- _Exercise requirements_
Continue the born-digital heritage manifesto from its last sentence. The listing after it is not part of the manifesto.

- _Passage given_
⟨

A manifesto for safeguarding and preserving born-digital heritage
Finding ways to preserve born-digital heritage has become a matter of urgency and growing concern. Websites, games and interactive documentaries each bring specific challenges that need to be addressed. It takes three to tango: Ensuring that our digital lives and digital creativity are not lost to future generations requires a joint effort by the principal players: creators, heritage professionals and policy makers. This manifesto lays out the actions they need to take today to safeguard born-digital heritage.
Digital products are at risk of being lost from the moment they are created. Creators are therefore part of the preservation process - whether by writing code, editing digital content or by creating some other form of digital expression.
We encourage creators as follows:
- Invest time to describe your work carefully, whatever platform you use to store and manage your work. Provide at least a minimal set of metadata (who, what, where, when). Always include versioning data and information about the rights status of the work.
- Document your work as copiously as possible. Documentation enables future users to understand and reuse your work more easily. Describe the technical specifications of your work, for example the hardware and software used to create the work.
- If possible, assign open licenses (such as Creative Commons) to your work. This enables content to be reused. Reuse will help to ensure the longevity of your work.
- Where possible, use open-source software and open-source hardware. Your work will withstand the test of time better, since open means: independent of proprietary technology and vendor lock-in, and transparent availability of the source code and building blocks of your work.
Digital material presents several challenges for heritage professionals. For instance, the sheer amount of material created, dispersed among diverse platforms, hardware and domains makes selection a daunting task. There is little standardization of file formats and environments that supports these. Norms for describing and managing this complexity are inadequately developed. The tasks involved in collecting, preserving and making digital materials accessible fall into three categories. We encourage heritage professionals as follows:
- Identify vulnerable digital heritage in your area of activity and find out which forms of digital heritage your organisation develops, manages or intends to manage (in line with collection policy plans). Create a convergent digital landscape by harmonising collection policies with other institutions. To ensure success, avoid overlaps and gaps in the combined collections.
- Develop policies for acquiring and keeping born-digital material accessible sustainably. Use existing models, as described in the ‘DIY Handbook of Web Archeology’.
- Obtain legal advice regarding storage and reuse. Act responsibly when using, managing and making personal data or information accessible.
- Where possible, cooperate with (fellow) institutions and industrial partners to find collective solutions. Choose robust –preferably open - technical infrastructures and operating systems.

⟩

- _Material provided_
⟨

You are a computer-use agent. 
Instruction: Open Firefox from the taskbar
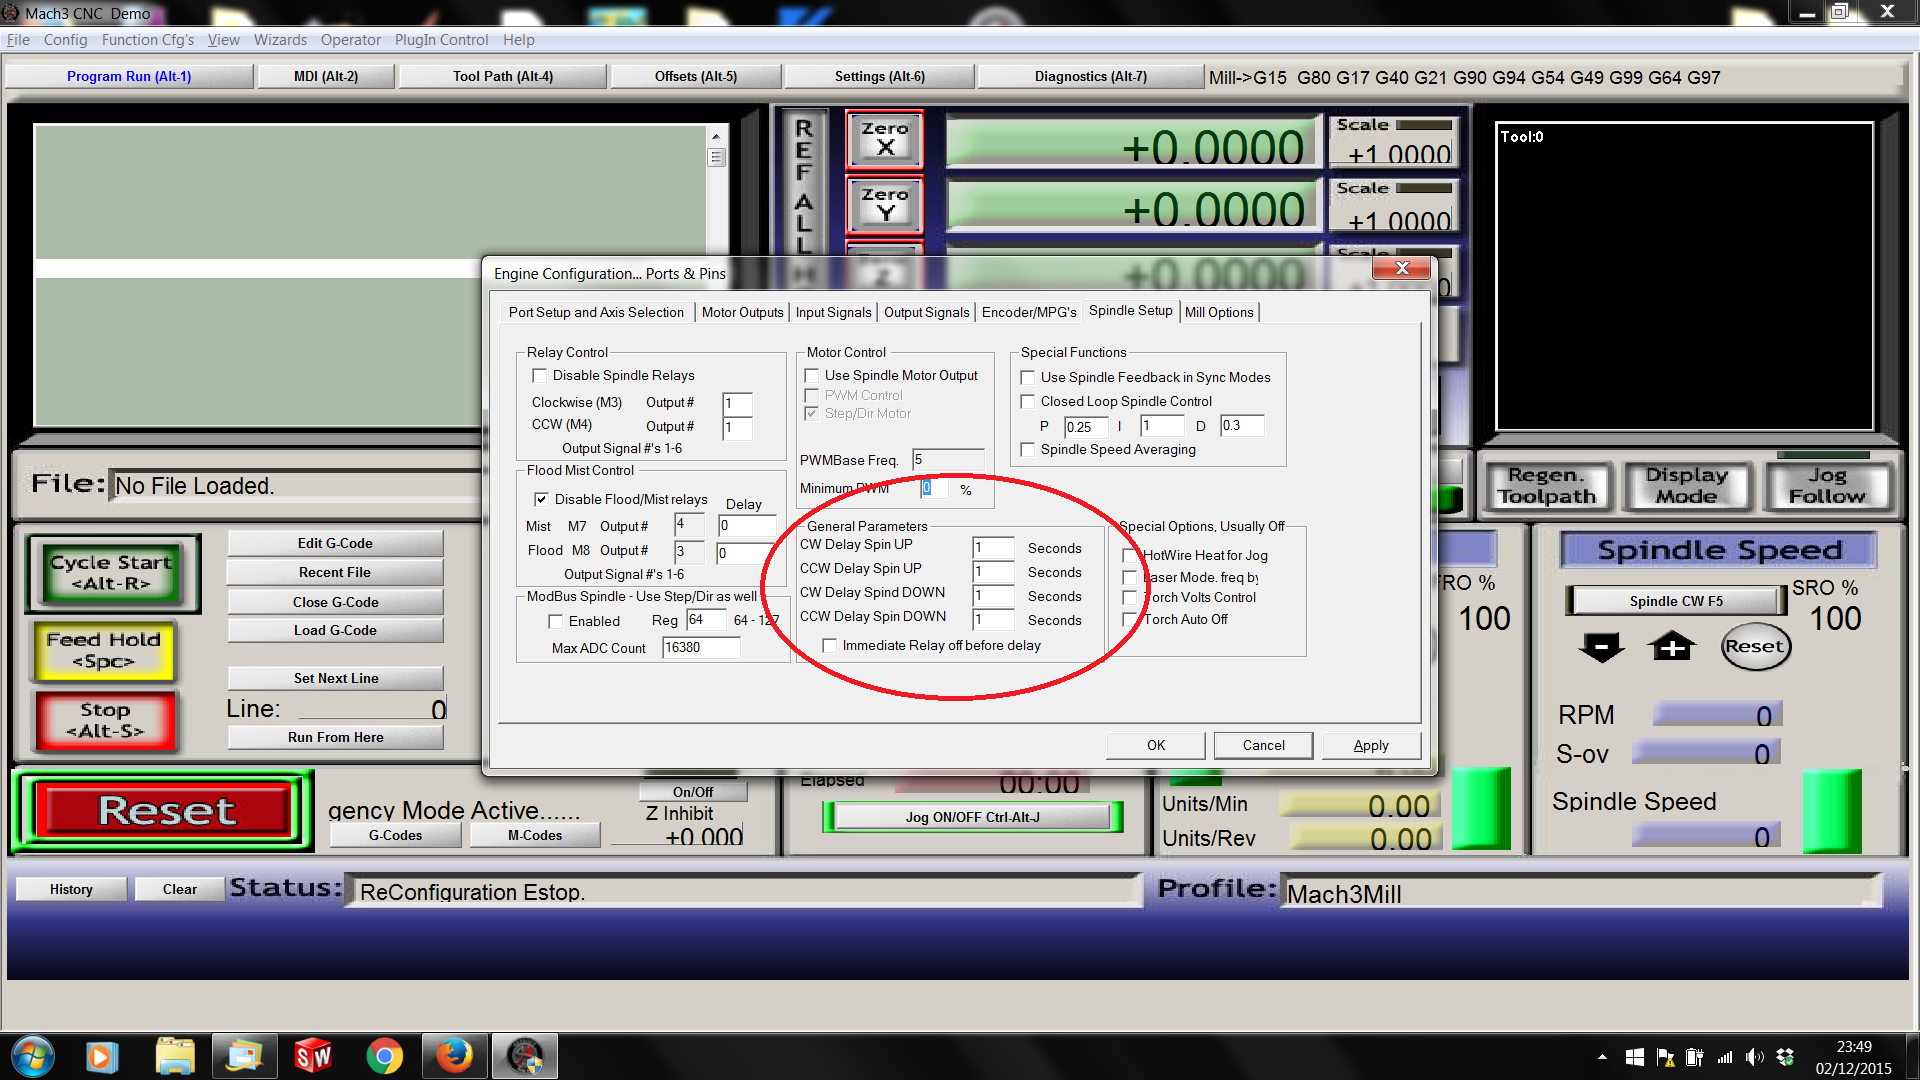[454, 1056]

⟩

- _Written answer_
- Assume that your current technology will need to be updated regularly. So prepare your exit strategy: can you move data from system A to system B easily?
- Use well-documented, open standards, e.g. for storage formats and exchange protocols. Nondependence on suppliers ensures your archive material remains interchangeable in the future.
- Agree clear guidelines for delivery of acquired and transferred born-digital material: when, why and under what terms. Outline the rights and obligations before and after material is transferred. If accessibility is an objective, organise this when the acquisition is realised: lay down terms for accessing the collections.
- Ensure copious metadata records are kept of digital objects so that the context in which these were created is clear for future users. E.g. record the hardware and software environment in which objects function. Document data in the form of descriptions, photos, screenshots, screencasts, videos etc, and establish conservation procedures.
- Ensure collections can be used and reused, that digital objects can be found, accessed, interoperated, reused and stored in a sustainable manner. Use and reuse by a large group of users increases awareness of the importance and need for preservation.
- Exploit the power of the community. Introduce your team to the original creators, inventors and users. Organise meetings to share expertise.
- Keep track of developments in amateur communities involved with digital works. Much can be learned from bottom-up initiatives by amateurs who keep older digital cultures alive.
- Invest in your co-workers’ increasing expertise and keep track of developments by following blogs, seminars and participating in domestic and international expert communities, such as NDE (Digital Heritage Network Netherlands) or iPRES.
- New born-digital products require new instruments and new research queries. To keep pace with rapid changes in technology, be prepared for new ways of working and new ways of cooperating.
You hold the key to creating a sustainable policy that ensures sustainable digital heritage. We encourage policy makers to do the following:
- Stimulate cross-domain collaboration and use of collaborative instruments. Value handson expertise. Encourage the experts who love tracking down bit rot, annotating ancient code and building emulators. Put them in a position to share their knowledge and obtain recognition for their contribution.
- Bring the need to develop sustainability policy and preservation policy to the attention of institutions.
- Stimulate the emergence and use of open and collective services to ensure that as many heritage institutions in the Netherlands as possible will be able to guarantee long-term access to the digital collections they manage. Encourage collaboration within the Digital Heritage Network, based on the National Strategy for Digital Heritage.
- Encourage copyright reform to facilitate the preservation, availability and reuse of borndigital heritage.
There are many ways to advance the aims outlined here. We are the steering committee of the DDS project, realised in 2016 and 2017 with support from Mondriaan Fund, National Coalition Digital Preservation, Digital Heritage Network, Prince Bernhard Culture Fund, Creative Industries Fund NL. We welcome your feedback regarding this version of our manifesto and are keen to learn about other activities designed to pursue these goals. We encourage others to join us to help further the overarching objective of preserving born-digital heritage.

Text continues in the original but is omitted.